Story Animations: Amplify has worked in collaboration with Academy Award-winning animators to produce visually rich, artistic renditions of some of the texts students encounter in the lessons. Captivating, high-quality depictions of “The Raven” and “The Cask of Amontillado” are tied to writing prompts and designed to help students grasp difficult literary concepts, perspectives and points of view, which are key to the Common Core.
Quests: These experiential lessons immerse students in a text through role-playing, close reading, evidence gathering, discussion and expressive writing. Students can solve Edgar Allan Poe’s murder, seek treasure as Tom Sawyer or debate signing the Declaration of Independence as a member of the Second Continental Congress, among other interactive experiences. These adventures engage students in active learning and help them develop essential Common Core skills such as critical thinking and the use of primary resources.
Vocabulary Program: Our approach to learning vocabulary is centered around hundreds of essential “reveal words” per grade. Students encounter these words in core texts and supplementary materials. Amplify’s Reveal Tool is designed to encourage students to learn a definition in context and then return to the text as seamlessly as possible. Amplify also provides ELL vocabulary activities, targeting key concrete nouns and verbs that are necessary for understanding the day’s lesson.

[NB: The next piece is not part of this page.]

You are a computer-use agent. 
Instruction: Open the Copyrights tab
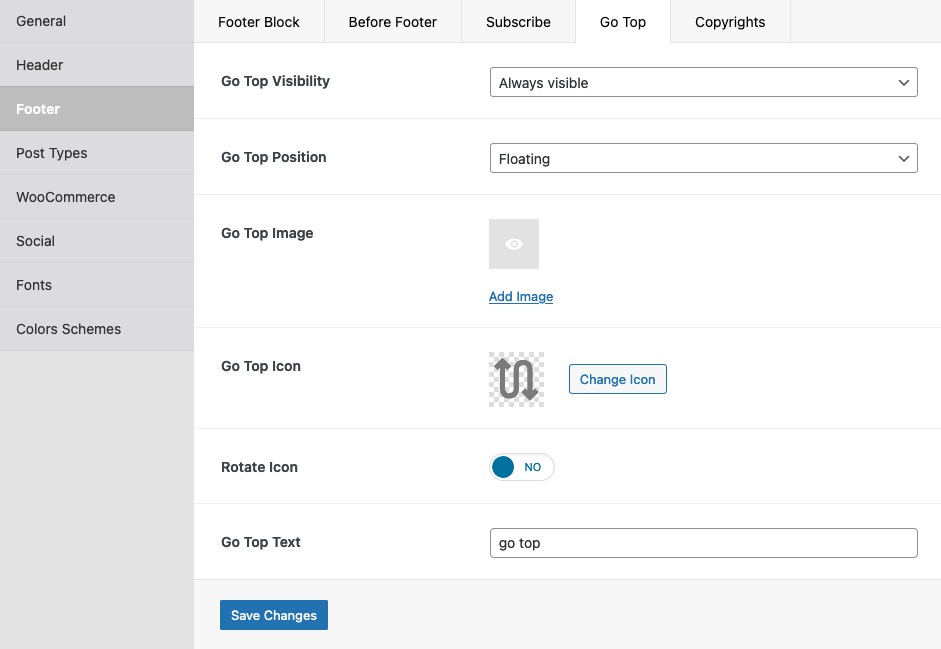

Teachers can use results from these diagnostic exercises to determine each student’s level of comprehension, and assign activities to meet a student where he or she is. Students can track their own progress using the analytical vocabulary tool, which tells them how many words they’ve mastered and how often they’ve used the words in their writing, empowering them to self-direct their learning goals.
Upon conclusion of Amplify’s complete ELA curriculum for middle school, students will have been exposed to 4,500 reveal words and completed more than 1,500 vocabulary practice activities.
About Amplify
Amplify is reimagining the way teachers teach and students learn through data-driven instruction, one-to-one learning and next-generation digital curriculum. Our products and services are designed for tomorrow’s promise and today’s realities.
At Amplify, we’re creating exciting new approaches to teaching and learning that are: as immersive as the best films; as compelling as the best video games; as social as the best networking applications; as personal as the best tutors; and as analytically sophisticated as the best search engines.
We’ve helped more than 200,000 educators and 3 million students in all 50 states begin their digital transition through mobile assessment solutions, adaptive curricula and tools that harness the power of data for classroom teachers. And we’re just getting started.
Headquartered in New York City and with more than 1,000 employees across the country, Amplify is led by a team of digital education experts and has provided industry-leading instructional tools, data analytics and assessment solutions to the K-12 market for more than a decade as Wireless Generation.